All lines from the one containing "67のつづき はやくはやく… (27, 841)" through the end of the data below are to be transcribed exactly. Leave out the rest.

[Dataset items]
((
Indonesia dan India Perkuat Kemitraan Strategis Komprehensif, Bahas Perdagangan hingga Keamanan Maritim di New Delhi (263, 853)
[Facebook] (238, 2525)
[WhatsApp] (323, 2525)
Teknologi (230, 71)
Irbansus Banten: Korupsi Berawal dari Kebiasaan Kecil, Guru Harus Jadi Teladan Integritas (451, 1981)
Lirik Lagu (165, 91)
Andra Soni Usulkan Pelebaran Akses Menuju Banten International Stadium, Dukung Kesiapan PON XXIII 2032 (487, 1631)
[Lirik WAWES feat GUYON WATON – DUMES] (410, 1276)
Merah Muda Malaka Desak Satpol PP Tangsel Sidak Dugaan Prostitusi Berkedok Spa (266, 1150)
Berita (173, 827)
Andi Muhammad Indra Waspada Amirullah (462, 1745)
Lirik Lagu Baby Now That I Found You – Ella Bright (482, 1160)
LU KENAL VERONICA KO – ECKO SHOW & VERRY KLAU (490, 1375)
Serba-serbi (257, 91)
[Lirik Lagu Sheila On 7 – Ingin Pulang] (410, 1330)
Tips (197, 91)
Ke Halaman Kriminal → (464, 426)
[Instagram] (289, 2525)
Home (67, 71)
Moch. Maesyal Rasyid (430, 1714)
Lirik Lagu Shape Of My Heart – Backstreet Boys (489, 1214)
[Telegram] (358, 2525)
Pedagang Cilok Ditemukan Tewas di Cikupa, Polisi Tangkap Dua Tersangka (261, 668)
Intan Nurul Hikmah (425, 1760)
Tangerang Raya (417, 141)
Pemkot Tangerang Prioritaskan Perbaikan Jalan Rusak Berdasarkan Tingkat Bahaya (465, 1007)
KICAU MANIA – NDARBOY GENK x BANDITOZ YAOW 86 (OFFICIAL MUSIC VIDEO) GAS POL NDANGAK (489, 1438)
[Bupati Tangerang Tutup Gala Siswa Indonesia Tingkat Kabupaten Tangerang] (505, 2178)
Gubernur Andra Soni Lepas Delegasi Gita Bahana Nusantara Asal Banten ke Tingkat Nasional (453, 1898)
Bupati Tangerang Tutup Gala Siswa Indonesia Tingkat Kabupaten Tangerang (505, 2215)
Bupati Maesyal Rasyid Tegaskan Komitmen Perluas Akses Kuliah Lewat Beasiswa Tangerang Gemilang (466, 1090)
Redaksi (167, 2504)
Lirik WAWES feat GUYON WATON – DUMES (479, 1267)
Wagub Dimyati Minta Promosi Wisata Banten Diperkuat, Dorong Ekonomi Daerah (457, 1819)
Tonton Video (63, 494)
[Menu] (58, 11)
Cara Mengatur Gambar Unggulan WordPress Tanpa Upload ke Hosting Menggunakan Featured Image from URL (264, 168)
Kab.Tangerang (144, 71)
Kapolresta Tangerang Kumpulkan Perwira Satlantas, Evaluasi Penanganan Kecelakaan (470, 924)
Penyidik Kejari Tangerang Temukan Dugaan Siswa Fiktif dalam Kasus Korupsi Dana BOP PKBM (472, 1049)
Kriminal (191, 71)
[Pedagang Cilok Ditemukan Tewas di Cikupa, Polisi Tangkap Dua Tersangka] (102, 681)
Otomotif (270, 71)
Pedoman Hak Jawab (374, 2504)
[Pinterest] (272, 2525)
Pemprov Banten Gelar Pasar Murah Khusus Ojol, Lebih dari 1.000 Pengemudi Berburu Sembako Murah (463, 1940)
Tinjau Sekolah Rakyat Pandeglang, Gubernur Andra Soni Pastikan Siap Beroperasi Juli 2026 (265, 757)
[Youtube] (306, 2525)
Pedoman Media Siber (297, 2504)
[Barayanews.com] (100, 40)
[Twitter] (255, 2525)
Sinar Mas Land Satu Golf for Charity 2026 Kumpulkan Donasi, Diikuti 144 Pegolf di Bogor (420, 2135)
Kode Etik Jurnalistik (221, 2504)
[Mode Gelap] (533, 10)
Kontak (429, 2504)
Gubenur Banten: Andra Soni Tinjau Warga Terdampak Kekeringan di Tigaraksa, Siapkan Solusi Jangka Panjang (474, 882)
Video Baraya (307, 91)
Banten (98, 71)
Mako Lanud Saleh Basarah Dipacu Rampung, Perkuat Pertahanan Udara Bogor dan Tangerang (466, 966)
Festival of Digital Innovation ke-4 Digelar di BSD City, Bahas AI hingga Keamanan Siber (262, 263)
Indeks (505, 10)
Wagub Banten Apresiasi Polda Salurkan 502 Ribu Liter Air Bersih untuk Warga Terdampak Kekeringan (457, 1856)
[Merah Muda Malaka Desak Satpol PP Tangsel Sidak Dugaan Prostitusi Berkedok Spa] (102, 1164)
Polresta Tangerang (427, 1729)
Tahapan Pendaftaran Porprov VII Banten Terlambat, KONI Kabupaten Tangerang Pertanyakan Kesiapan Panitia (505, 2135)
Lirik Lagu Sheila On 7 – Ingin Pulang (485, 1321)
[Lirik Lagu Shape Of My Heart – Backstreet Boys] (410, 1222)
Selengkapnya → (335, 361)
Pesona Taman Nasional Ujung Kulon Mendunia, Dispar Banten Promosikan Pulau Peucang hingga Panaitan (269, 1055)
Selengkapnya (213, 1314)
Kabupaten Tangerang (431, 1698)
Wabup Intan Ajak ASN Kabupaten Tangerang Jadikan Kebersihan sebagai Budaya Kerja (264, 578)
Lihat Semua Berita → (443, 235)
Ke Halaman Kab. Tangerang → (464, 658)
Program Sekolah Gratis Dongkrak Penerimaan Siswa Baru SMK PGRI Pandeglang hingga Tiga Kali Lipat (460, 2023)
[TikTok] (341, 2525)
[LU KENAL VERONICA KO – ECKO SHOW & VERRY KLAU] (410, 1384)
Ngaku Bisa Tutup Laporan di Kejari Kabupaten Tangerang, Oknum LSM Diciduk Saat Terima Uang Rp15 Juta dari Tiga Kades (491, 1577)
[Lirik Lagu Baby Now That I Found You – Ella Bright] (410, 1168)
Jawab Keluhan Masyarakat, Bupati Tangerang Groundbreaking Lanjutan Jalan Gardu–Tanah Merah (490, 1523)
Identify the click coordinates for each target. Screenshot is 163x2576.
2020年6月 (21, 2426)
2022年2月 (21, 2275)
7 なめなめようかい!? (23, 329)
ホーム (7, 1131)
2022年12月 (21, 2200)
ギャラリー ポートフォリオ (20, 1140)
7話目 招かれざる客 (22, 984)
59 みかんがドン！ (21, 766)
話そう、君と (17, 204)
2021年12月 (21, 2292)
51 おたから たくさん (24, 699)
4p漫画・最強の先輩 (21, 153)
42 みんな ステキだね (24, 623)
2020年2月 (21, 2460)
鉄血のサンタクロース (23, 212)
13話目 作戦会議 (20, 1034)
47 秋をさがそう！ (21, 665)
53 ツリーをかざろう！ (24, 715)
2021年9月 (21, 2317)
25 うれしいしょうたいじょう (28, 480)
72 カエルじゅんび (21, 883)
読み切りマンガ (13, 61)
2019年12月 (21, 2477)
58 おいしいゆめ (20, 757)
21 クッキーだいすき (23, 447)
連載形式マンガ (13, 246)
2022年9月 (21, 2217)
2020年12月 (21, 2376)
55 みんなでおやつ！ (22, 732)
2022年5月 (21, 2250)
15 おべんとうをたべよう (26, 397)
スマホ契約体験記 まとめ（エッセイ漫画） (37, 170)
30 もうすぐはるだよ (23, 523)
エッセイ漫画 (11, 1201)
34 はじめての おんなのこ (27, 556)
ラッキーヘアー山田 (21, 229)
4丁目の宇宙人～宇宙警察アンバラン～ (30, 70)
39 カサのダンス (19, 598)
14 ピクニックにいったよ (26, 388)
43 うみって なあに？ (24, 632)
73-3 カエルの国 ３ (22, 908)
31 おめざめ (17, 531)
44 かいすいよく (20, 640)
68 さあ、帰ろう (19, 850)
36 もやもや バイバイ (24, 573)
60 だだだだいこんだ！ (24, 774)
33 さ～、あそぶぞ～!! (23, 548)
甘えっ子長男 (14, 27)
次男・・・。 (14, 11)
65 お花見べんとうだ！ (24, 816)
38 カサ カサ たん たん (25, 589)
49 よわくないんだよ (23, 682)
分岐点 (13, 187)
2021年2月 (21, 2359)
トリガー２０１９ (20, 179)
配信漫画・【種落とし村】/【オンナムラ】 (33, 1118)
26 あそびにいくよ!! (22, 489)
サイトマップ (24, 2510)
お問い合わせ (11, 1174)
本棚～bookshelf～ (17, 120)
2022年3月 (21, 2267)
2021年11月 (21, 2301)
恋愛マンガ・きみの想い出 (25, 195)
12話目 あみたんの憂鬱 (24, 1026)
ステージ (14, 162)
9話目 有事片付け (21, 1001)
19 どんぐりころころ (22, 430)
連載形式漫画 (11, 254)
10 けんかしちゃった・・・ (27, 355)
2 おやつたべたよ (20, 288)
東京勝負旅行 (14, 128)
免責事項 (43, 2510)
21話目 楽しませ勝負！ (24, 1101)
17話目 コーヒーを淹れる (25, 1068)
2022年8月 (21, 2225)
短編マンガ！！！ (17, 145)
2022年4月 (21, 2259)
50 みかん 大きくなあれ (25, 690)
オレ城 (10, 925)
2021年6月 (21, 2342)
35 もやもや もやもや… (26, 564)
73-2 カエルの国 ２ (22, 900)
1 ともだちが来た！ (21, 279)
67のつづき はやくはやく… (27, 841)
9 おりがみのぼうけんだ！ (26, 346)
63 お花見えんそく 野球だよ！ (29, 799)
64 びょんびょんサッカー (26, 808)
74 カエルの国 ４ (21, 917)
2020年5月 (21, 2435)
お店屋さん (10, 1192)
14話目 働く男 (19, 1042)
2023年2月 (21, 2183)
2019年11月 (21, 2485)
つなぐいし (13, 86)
))
■ **YOUR SOLUTION**:
67のつづき はやくはやく… (27, 841)
9 おりがみのぼうけんだ！ (26, 346)
63 お花見えんそく 野球だよ！ (29, 799)
64 びょんびょんサッカー (26, 808)
74 カエルの国 ４ (21, 917)
2020年5月 (21, 2435)
お店屋さん (10, 1192)
14話目 働く男 (19, 1042)
2023年2月 (21, 2183)
2019年11月 (21, 2485)
つなぐいし (13, 86)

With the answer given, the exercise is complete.